[Material for this exercise]
--------
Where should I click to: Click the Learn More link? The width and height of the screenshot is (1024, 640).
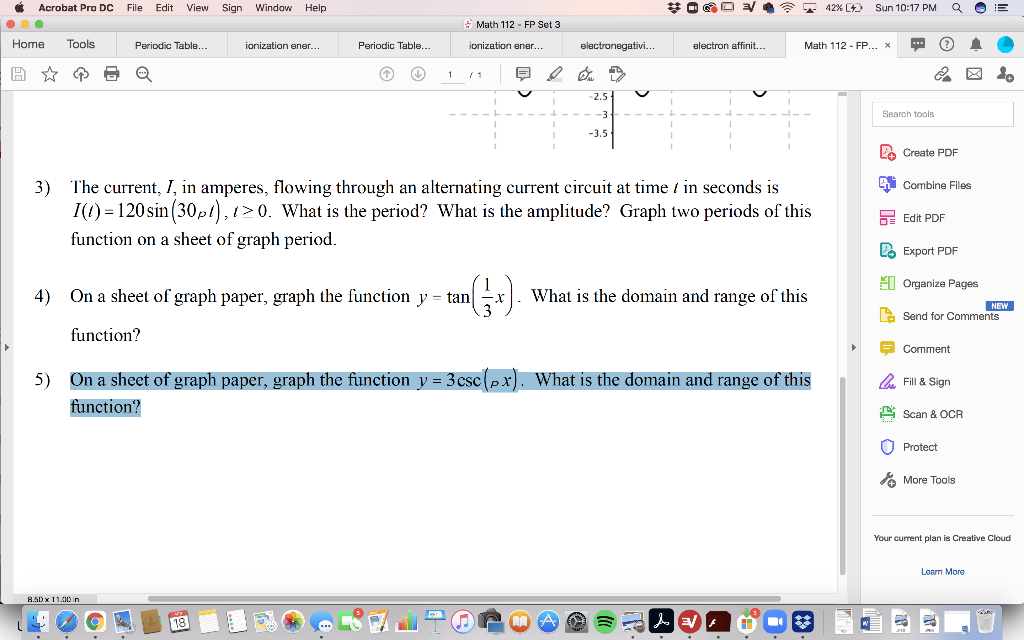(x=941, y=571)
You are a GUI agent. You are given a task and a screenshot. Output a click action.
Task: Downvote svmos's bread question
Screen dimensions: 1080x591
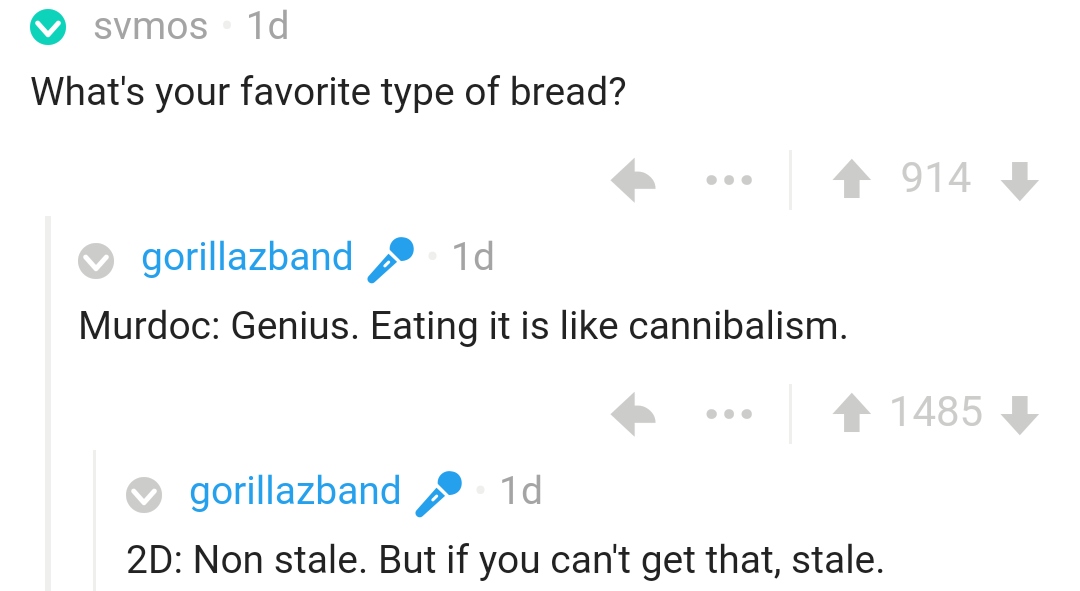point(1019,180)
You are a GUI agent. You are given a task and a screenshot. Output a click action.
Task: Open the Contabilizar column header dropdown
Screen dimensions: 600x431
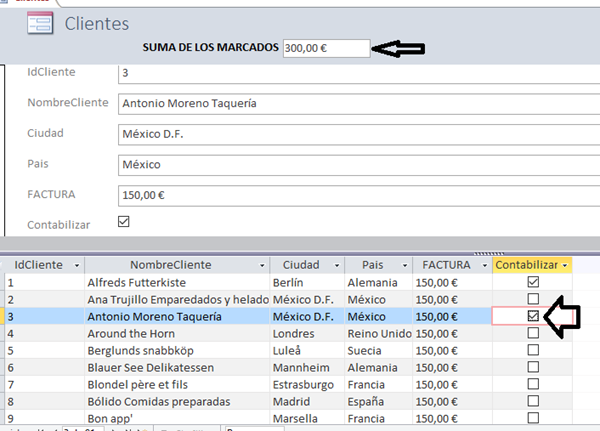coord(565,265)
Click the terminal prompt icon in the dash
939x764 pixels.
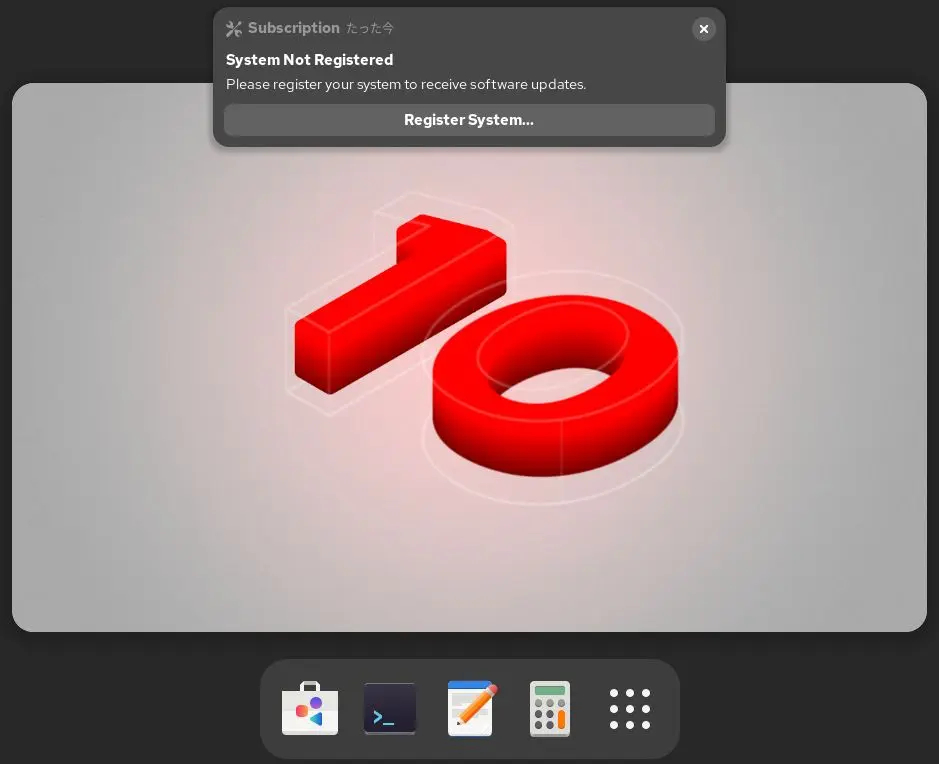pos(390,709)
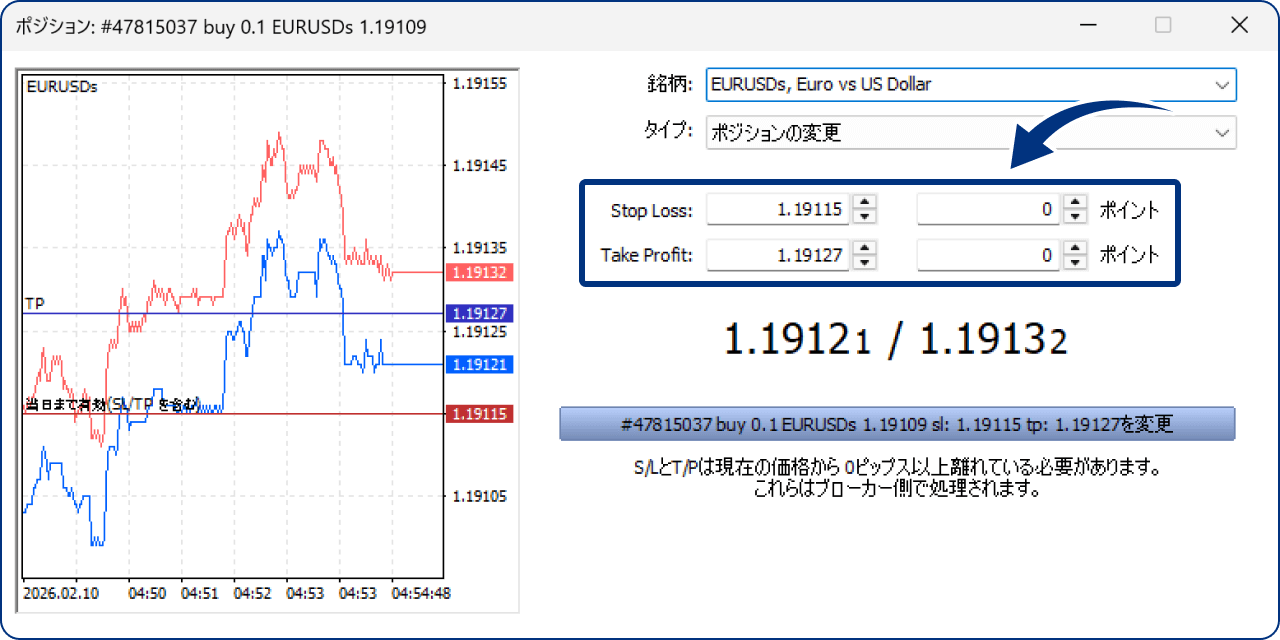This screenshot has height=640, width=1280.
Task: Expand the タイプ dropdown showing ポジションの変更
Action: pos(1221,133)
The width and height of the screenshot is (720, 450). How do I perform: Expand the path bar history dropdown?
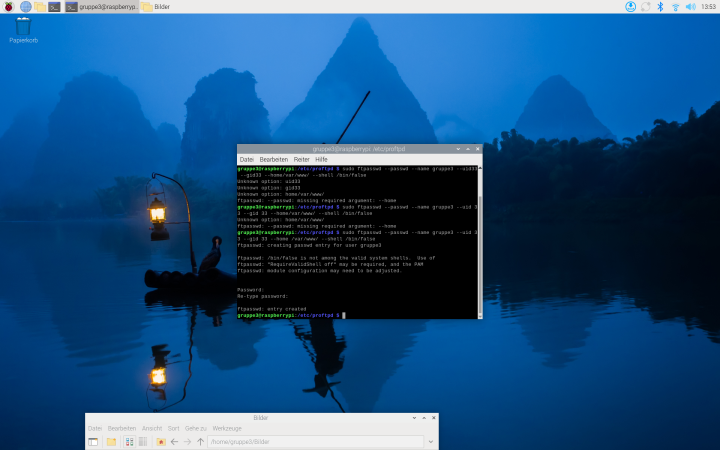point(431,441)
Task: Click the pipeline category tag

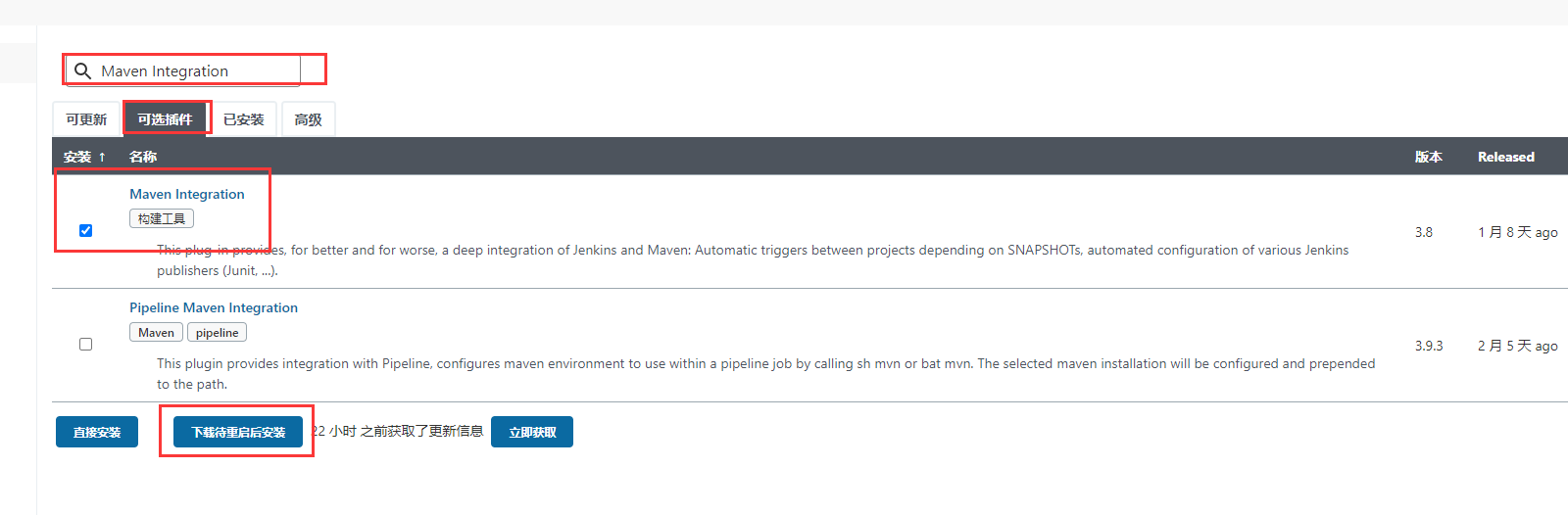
--------
Images stay out; the entries above are to be printed exactly.

[Task answer]
Where should I click to: Click the Learn More link? The width and height of the screenshot is (1024, 640).
(x=941, y=571)
You are a GUI agent. You are given a task and a screenshot. Output a click action.
Task: Downvote svmos's bread question
Screen dimensions: 1080x591
point(1019,180)
You are a GUI agent. You are given a task and a screenshot. Output a click action.
Task: Open the Contabilizar column header dropdown
Screen dimensions: 600x431
coord(565,265)
Click the terminal prompt icon in the dash
939x764 pixels.
pos(390,709)
This screenshot has height=640, width=1280.
Task: Expand the タイプ dropdown showing ポジションの変更
Action: pos(1221,133)
The width and height of the screenshot is (720, 450). How do I perform: Expand the path bar history dropdown?
point(431,441)
Task: Click the pipeline category tag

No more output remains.